Querido Diario, Perdón por no escribir.

En fin, estaba yo cenando con una amiga que tiene ya 8 años de novia de un gueymuy inteligente sí, pero que la tiene escondida por los rincones y la guarda en una cajita de cristal. Que hueva.
Le decía que yo no entendía porque carajos era tan santa si yo que había probado pasteles de diferentes colores y sabores, aún tenía hambre ¿Cómo le iba a hacer ella como para saber que sabor era su favorito?

Ella me miró y me dijo: Quizá me he "acostumbrado" al sabor del que hace 8 años me como pero te puedo decí que no ha encontrado otro que a juzgar por la mirada me lo querá comer.

Me azoté a reír y le confesé que creía que la demanda de pastel era grande y los ingredientes chafas y sin sentido.
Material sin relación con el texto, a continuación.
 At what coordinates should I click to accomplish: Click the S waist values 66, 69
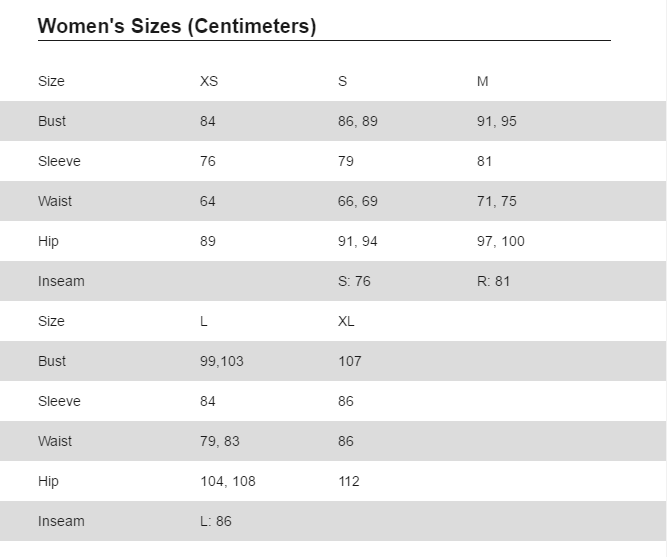click(x=358, y=201)
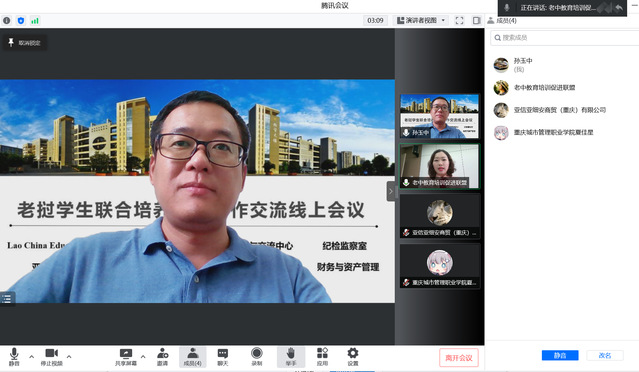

Tiempo después me preguntó que si yo ya habia encontrado a alguien con quien por lo menos compartir mi vida.

Es diferente, me dijo, amar a tener el testigo de tu vida, todos necesitamos trascender.



Le dije que ni eso había encontrado pero que mientras trataba de estabilizar mi vida. Y me sentí triste un poco por no tener con quien por lo menos darme mis besos o con quien ir a hablar de pendejada y media, hasta que ella me dijo esa frase que me hizo sentir bien:


"Lola, no importá cuantos vestidos te pruebes en la tienda, el que comprés
te dará la seguridad de poder llevarlo a donde querés, así que no te ocupés
de eso ahora, nadie apura, probate todos, total, nadie dirá nada y yo le
guardaré el secreto a vos".

Sonreí.
Algún día encontraré ese vestido.

Ya en serio

En fin, el viernes salía de mi ostentosa oficina para dirigirme a mi ostentoso carro cuando te vi escualido ante toda mi magnificencia, de nuevo me fuiste a buscar.
Me dio risa. Lo notaste. Moví mi cabeza de forma negativa y sin verte te pregunté: ¿Qué haces aqui? No me contestaste, eres bastante educado, hasta eso, prefieres silenciar tu lengua antes de decir una mala palabra. Pero me entregaste una hoja de papel que parecía una carta. La abrí y tenía letras mal cortadas de revista que decían en su conjunto: Regresa conmigo.

Ya en serio. ¿Que traen los hombres? Digo uno los trata de la chingada y ahi estan como perros falderos, uno los trata como príncipes y salen con sus jaladas de ocho mil varos (monto con el que salió debiendo mi ex ex ex ex en el Solid Gold) ¡No mamen! Ya basta o se deciden o tendré que decirles a todos que se vayan directito a donde ya saben... Pero bueno no tanto así porque pues sinceramente pues a veces hace falta un poco de cariñito (mismo que me rehúso a comprar) entonces pues...

Me reí de nuevo y comenzaste a entender la ironía de la vida. Ya en serio, le dije por fin, ¿Porque quieres regresar conmigo si sabes que te voy a tratar de la chingada? Me miró incrédulo. Pues ¿Qué quería? ¿Que fuera princesa de su historia? No mijito, las cosas no son así.

Se fue y yo seguí con mi ostentosa vida.